:: WHAT YOU HAVE TO DO ::
Output as a numbered list, with blank lines dropped, everything from the line containing "Click the ЗАКАЗЧИК box" down to the line containing "Tap the callout", both included, and nothing else.

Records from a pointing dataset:
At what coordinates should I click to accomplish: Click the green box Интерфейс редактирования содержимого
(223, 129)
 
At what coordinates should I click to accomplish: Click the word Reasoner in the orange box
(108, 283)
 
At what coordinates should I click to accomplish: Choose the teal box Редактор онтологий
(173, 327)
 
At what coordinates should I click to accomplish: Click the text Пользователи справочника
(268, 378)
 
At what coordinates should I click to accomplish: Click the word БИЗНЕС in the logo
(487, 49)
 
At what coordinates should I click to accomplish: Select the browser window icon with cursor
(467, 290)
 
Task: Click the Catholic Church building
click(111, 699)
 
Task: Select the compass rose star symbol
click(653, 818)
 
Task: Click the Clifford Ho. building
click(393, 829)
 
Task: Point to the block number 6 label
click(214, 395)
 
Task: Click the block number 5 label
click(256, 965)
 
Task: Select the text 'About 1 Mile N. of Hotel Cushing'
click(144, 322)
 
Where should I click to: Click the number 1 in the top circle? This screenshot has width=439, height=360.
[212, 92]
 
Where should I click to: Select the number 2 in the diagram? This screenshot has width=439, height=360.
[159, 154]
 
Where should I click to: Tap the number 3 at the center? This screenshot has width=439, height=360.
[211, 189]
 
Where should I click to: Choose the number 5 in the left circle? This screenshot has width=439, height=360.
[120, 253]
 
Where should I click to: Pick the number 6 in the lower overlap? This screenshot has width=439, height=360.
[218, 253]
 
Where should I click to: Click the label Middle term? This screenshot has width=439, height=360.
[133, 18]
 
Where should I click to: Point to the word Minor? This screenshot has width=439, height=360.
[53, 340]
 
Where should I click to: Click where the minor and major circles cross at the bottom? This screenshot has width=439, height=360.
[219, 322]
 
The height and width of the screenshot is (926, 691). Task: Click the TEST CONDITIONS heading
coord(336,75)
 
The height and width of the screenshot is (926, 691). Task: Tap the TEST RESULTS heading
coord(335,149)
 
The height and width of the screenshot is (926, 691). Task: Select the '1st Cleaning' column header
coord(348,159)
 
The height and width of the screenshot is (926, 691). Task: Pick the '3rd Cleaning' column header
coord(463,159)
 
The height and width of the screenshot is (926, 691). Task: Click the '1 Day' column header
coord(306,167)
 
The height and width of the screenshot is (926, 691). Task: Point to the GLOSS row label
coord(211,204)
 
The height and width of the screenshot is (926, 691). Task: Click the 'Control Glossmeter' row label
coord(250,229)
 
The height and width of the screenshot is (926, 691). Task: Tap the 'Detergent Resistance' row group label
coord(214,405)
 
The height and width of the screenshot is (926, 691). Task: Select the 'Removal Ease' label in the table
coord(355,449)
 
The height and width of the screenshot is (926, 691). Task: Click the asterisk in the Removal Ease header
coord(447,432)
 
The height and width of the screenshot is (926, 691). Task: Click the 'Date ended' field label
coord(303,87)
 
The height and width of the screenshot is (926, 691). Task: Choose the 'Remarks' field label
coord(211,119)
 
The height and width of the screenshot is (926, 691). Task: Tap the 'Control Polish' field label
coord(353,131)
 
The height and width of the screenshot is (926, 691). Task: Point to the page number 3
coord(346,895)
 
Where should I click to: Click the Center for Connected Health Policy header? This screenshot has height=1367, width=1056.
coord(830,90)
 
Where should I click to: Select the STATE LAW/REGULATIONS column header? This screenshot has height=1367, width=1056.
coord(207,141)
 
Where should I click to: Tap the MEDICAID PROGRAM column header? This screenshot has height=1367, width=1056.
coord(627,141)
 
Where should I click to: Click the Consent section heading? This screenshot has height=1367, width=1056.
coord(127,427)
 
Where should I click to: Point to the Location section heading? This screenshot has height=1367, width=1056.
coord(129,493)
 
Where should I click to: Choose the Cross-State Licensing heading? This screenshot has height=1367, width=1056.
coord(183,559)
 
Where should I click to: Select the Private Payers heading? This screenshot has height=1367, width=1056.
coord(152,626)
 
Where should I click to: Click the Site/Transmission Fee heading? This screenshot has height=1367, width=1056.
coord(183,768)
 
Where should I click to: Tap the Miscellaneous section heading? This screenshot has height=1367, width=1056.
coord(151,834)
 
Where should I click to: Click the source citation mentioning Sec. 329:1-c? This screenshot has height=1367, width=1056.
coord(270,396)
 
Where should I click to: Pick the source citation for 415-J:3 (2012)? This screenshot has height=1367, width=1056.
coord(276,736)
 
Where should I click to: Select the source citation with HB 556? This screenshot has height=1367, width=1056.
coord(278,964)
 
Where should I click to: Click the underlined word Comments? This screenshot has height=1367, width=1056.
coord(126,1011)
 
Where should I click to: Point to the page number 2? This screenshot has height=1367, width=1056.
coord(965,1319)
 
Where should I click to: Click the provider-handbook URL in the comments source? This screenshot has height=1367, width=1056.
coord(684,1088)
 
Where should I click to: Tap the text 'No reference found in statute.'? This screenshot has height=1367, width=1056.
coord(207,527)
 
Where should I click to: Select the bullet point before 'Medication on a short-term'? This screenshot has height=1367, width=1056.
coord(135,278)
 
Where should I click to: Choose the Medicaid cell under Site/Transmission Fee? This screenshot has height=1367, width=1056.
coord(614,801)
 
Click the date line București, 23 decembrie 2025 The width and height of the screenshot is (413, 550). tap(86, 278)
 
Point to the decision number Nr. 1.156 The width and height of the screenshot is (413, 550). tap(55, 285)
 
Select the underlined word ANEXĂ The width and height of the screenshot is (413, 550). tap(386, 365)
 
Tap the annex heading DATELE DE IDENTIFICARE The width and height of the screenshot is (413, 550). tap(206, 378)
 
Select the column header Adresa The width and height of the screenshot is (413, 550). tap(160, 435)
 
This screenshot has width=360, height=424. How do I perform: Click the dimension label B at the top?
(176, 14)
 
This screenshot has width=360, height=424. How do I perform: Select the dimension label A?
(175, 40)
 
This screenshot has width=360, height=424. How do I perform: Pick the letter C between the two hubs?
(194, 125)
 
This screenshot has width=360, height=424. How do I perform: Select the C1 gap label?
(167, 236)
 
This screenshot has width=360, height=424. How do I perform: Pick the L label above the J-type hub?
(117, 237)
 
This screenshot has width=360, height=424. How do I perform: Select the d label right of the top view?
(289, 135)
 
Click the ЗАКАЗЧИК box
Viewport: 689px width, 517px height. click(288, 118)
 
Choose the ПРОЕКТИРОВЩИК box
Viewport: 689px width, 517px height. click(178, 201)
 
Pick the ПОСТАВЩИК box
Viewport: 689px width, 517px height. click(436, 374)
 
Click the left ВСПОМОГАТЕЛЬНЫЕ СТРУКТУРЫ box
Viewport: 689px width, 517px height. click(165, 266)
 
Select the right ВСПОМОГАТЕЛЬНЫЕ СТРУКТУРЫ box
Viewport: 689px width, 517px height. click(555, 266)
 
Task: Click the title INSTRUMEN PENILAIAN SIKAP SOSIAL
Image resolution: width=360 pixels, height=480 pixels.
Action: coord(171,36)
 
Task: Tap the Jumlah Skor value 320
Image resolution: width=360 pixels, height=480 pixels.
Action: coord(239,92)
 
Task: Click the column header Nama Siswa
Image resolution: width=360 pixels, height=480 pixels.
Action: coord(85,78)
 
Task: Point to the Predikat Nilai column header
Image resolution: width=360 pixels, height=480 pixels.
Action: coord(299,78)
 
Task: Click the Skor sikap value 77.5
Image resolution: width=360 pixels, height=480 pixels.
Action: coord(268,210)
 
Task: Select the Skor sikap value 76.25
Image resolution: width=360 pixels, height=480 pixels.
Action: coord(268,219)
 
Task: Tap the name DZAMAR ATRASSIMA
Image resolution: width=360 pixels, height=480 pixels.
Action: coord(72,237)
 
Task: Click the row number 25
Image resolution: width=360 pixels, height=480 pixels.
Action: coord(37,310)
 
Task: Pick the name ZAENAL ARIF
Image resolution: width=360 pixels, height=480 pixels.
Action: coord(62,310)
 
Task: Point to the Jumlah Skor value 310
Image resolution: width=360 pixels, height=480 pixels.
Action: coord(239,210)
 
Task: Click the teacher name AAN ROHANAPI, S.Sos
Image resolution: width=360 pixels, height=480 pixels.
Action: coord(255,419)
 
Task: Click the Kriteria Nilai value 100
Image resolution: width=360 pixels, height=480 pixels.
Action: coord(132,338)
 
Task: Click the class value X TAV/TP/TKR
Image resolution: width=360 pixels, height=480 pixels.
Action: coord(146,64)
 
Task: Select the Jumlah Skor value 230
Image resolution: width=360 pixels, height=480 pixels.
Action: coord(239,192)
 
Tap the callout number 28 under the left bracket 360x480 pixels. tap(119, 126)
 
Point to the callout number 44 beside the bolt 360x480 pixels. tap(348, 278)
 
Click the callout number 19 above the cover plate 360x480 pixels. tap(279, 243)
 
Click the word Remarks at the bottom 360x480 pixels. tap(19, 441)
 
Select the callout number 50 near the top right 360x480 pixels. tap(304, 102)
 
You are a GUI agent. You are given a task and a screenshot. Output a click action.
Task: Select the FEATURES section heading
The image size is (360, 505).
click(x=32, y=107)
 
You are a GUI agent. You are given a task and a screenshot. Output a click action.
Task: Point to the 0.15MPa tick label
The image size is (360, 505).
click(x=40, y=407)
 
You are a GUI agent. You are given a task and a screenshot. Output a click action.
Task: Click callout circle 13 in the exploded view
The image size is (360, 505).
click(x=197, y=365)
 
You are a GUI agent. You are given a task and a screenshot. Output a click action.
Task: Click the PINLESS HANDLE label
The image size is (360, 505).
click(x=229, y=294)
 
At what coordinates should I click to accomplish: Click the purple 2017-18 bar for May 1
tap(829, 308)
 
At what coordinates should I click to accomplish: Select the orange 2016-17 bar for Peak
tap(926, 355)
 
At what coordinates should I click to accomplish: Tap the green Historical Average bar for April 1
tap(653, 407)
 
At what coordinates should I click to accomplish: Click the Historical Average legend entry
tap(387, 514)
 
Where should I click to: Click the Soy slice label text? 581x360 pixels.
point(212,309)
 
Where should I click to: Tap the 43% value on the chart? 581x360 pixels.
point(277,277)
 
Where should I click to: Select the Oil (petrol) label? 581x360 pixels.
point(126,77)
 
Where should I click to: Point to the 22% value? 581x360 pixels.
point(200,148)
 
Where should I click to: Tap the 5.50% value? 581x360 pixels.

:: RESULT OF THIS EXERCISE ::
1. Click the ЗАКАЗЧИК box
2. Viewport: 689px width, 517px height. click(288, 118)
3. Choose the ПРОЕКТИРОВЩИК box
4. Viewport: 689px width, 517px height. click(178, 201)
5. Pick the ПОСТАВЩИК box
6. Viewport: 689px width, 517px height. click(436, 374)
7. Click the left ВСПОМОГАТЕЛЬНЫЕ СТРУКТУРЫ box
8. Viewport: 689px width, 517px height. click(165, 266)
9. Select the right ВСПОМОГАТЕЛЬНЫЕ СТРУКТУРЫ box
10. Viewport: 689px width, 517px height. click(555, 266)
11. Task: Click the title INSTRUMEN PENILAIAN SIKAP SOSIAL
12. Image resolution: width=360 pixels, height=480 pixels.
13. Action: coord(171,36)
14. Task: Tap the Jumlah Skor value 320
15. Image resolution: width=360 pixels, height=480 pixels.
16. Action: coord(239,92)
17. Task: Click the column header Nama Siswa
18. Image resolution: width=360 pixels, height=480 pixels.
19. Action: coord(85,78)
20. Task: Point to the Predikat Nilai column header
21. Image resolution: width=360 pixels, height=480 pixels.
22. Action: coord(299,78)
23. Task: Click the Skor sikap value 77.5
24. Image resolution: width=360 pixels, height=480 pixels.
25. Action: coord(268,210)
26. Task: Select the Skor sikap value 76.25
27. Image resolution: width=360 pixels, height=480 pixels.
28. Action: coord(268,219)
29. Task: Tap the name DZAMAR ATRASSIMA
30. Image resolution: width=360 pixels, height=480 pixels.
31. Action: coord(72,237)
32. Task: Click the row number 25
33. Image resolution: width=360 pixels, height=480 pixels.
34. Action: coord(37,310)
35. Task: Pick the name ZAENAL ARIF
36. Image resolution: width=360 pixels, height=480 pixels.
37. Action: coord(62,310)
38. Task: Point to the Jumlah Skor value 310
39. Image resolution: width=360 pixels, height=480 pixels.
40. Action: coord(239,210)
41. Task: Click the teacher name AAN ROHANAPI, S.Sos
42. Image resolution: width=360 pixels, height=480 pixels.
43. Action: coord(255,419)
44. Task: Click the Kriteria Nilai value 100
45. Image resolution: width=360 pixels, height=480 pixels.
46. Action: coord(132,338)
47. Task: Click the class value X TAV/TP/TKR
48. Image resolution: width=360 pixels, height=480 pixels.
49. Action: coord(146,64)
50. Task: Select the Jumlah Skor value 230
51. Image resolution: width=360 pixels, height=480 pixels.
52. Action: coord(239,192)
53. Tap the callout number 28 under the left bracket 360x480 pixels. tap(119, 126)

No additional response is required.